▶ _DATA RECORDS_

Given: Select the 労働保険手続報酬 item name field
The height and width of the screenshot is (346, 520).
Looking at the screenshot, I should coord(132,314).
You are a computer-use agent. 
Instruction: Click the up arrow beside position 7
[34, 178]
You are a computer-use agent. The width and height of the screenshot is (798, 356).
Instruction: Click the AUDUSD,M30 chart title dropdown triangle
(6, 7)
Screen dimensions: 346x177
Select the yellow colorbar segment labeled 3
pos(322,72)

▶ _WHAT THE TASK REQUIRES_
Restate word for word the lines above, beginning with the one that contains "The height and" and ending with the last line.

▶ _SOLVED EXERCISE_
The height and width of the screenshot is (346, 520).
Looking at the screenshot, I should coord(132,314).
You are a computer-use agent. 
Instruction: Click the up arrow beside position 7
[34, 178]
You are a computer-use agent. The width and height of the screenshot is (798, 356).
Instruction: Click the AUDUSD,M30 chart title dropdown triangle
(6, 7)
Screen dimensions: 346x177
Select the yellow colorbar segment labeled 3
pos(322,72)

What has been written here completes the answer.